Only days after virus watchers warned of a rapidly spreading new Internet worm taking advantage of a security hole in the Microsoft Windows operating system, a variant of the Blaster worm has been reported.
The worm, also dubbed LoveSan or MSBlaster, emerged in the US on Monday, crashing systems and spreading to tens of thousands of vulnerable computers.
It exploits the RPC Buffer Overrun vulnerability within unpatched Microsoft Windows NT, Windows 2000, Windows XP and Microsoft Windows server 2003 operating systems.
Once it gets onto a vulnerable computer, the program downloads code from a previously infected machine that enables it to propagate itself. The machines then scan the Internet for other vulnerable machines and attack them, downloading .exe files using the Trivial File Transfer Protocol.

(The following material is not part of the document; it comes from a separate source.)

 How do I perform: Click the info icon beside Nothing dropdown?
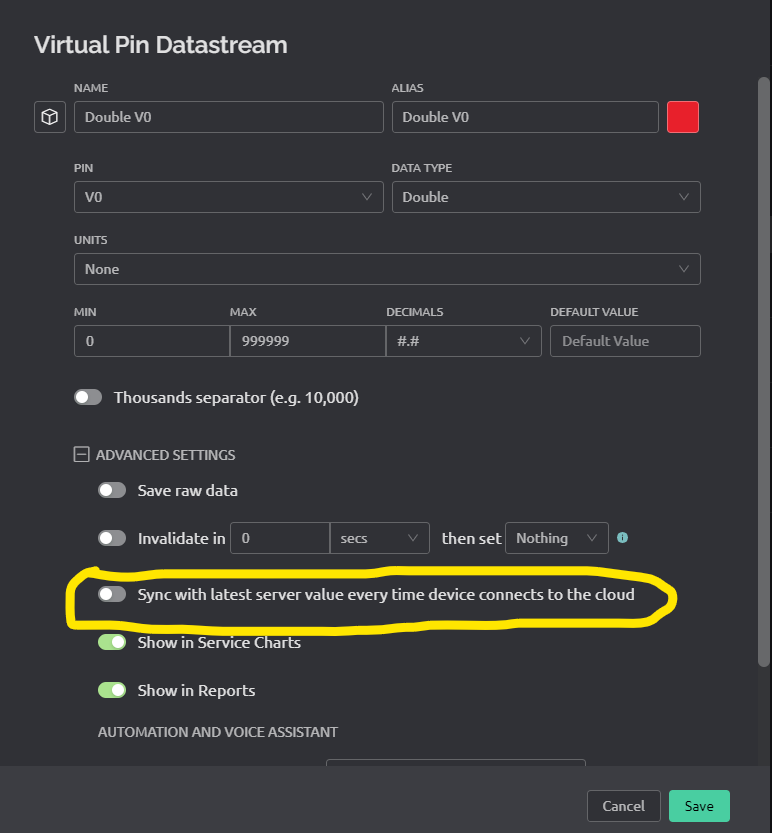click(622, 538)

In some cases, the worm crashes the victim machine, but does not infect it. The worm contains code that includes the phrase: "Billy Gates why do you make this possible? Stop making money and fix your software!!,"
Information security and anti-virus companies say the new modification of the worm is a copycat of the original, with slight changes to its appearance. A new name has been given to the main worm-carrier file (TEEKIDS.EXE instead of MSBLAST.EXE), it has a new method of code compression (FSG instead of UPX), and new "copyright" strings in the body of the worm abusing Microsoft and anti-virus developers.
Global information security company Kaspersky Labs reports that the new discovery means a repeated outbreak could occur on a global scale.
"This is because the two versions exploit the same vulnerability in Windows and may co-exist on the same computer," says Eugene Kaspersky, head of anti-virus research for Kaspersky Labs. "In other words, all computers infected by the original worm will soon be attacked by its revamped version."
Kaspersky says around 300 000 systems have been infected with the worm, and the emergence of a variant implies a doubling of this number.
"In the worst case, the world community can face a global Internet slow-down and regional disruption of access to the Web, just as it happened in January 2003 due to the outbreak of the Slammer worm."
"The original author was successful at infecting hundreds of thousands of computers worldwide," says Steven Sundermeier, VP of products and services at anti-virus company Central Command. "Unfortunately, history has proven that this type of success usually generates a litter of copycat creations."